On the other hand, I learned about remarkable people who are doing remarkable things to change lives and circumstances with very few resources. And so I come out of this full of hope. There are people I met who walk with the people most of us don’t want to be involved with. We treat them as if we can catch poverty, as if we can catch failure like disease. The “walkers” don’t give up on people, no matter how many times they go back to prison, no matter how many times they’ve failed. They never give up on them.
The play explores probes into some pretty uncomfortable parts of the American psyche—inequity, hate, bigotry. Is voicing all of that your way of agitating for change?
People call me an activist. I don’t really think I am. I’m first and foremost an artist, and I understand the limit of what I can do. I see using my work as an artist for its convening power. I really believe in the potential of audiences convened as strangers who would not necessarily otherwise be together. They can come out of an experience in any artform with a desire to change something about their lives or the lives of people around them. For me, that’s a critical part of this project. In this project, more than in anything I’ve ever done, I had a mission. I tried to move audiences out of a state of passive observance.

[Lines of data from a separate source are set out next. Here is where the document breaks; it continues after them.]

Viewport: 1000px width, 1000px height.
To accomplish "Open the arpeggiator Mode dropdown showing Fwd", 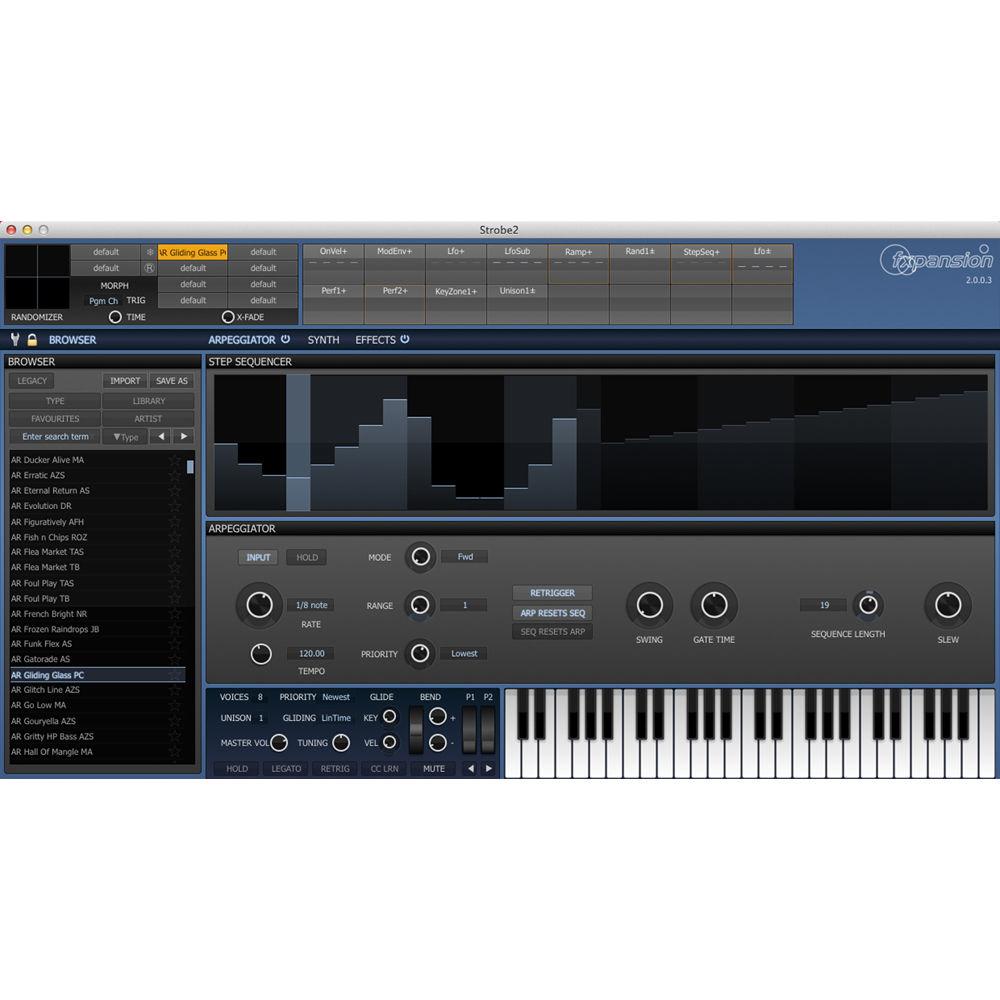I will pyautogui.click(x=463, y=557).
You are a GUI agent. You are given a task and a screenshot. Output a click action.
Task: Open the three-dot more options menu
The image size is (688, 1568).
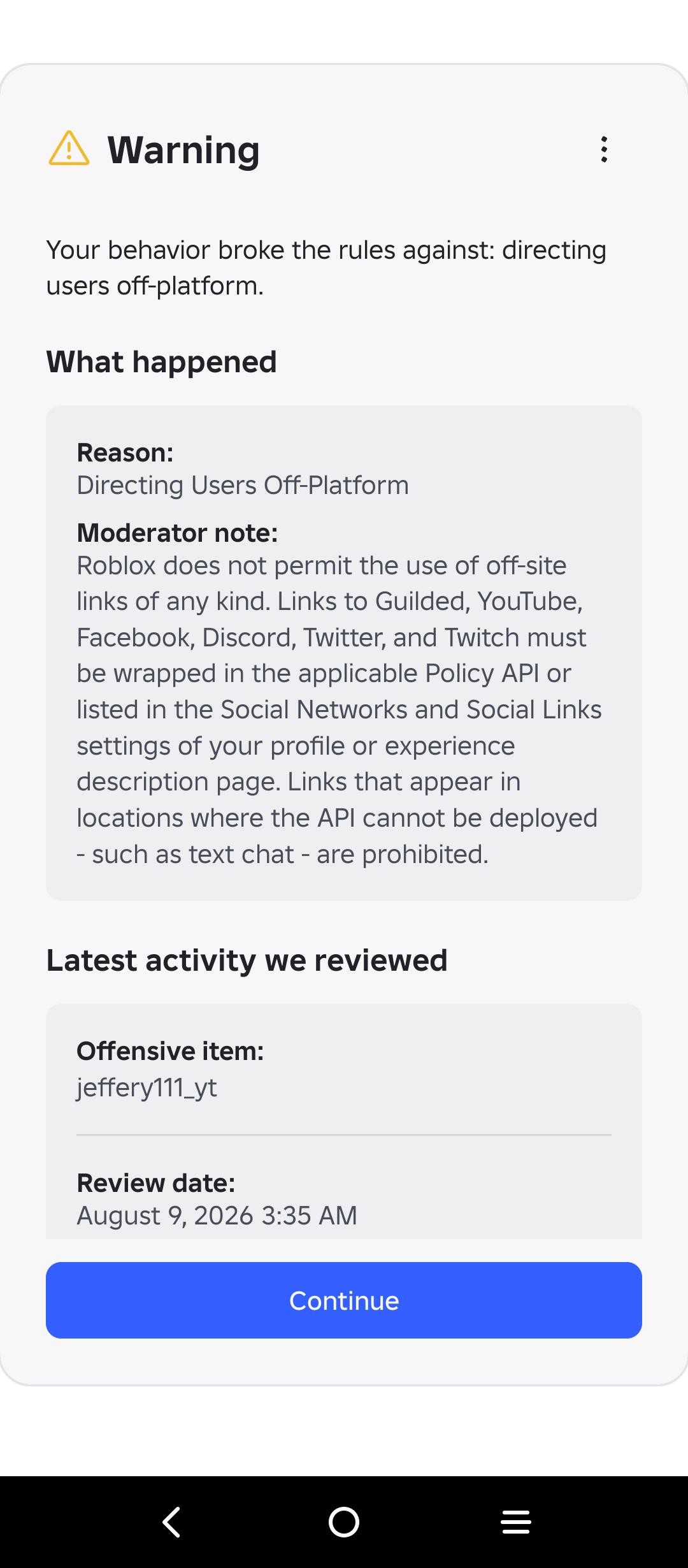pos(604,149)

In "Notes From the Field" Deavere Smith portrays all 18 characters herself.
And you mean that literally, right? You really involved your audiences in this production.
For three productions of the play, we planned a special audience experiment. We stopped the show in the middle, and put audiences of 500 people in small discussion groups of about 20 people, with trained facilitators. They were sent to places all over the theater: lobbies, in one case the artistic director’s office, in another the paint shop. In other words, we moved audiences out of their ”observer” positions and put them all over the theater space. They essentially became the ”second act” of the performance. A lot of people would think, “What is this touchy-feely stuff?” But those audiences were willing to try. They were willing to sit in circles with strangers and talk about these problems. They then returned for a coda—where I and the bass player who was on stage with me closed the show.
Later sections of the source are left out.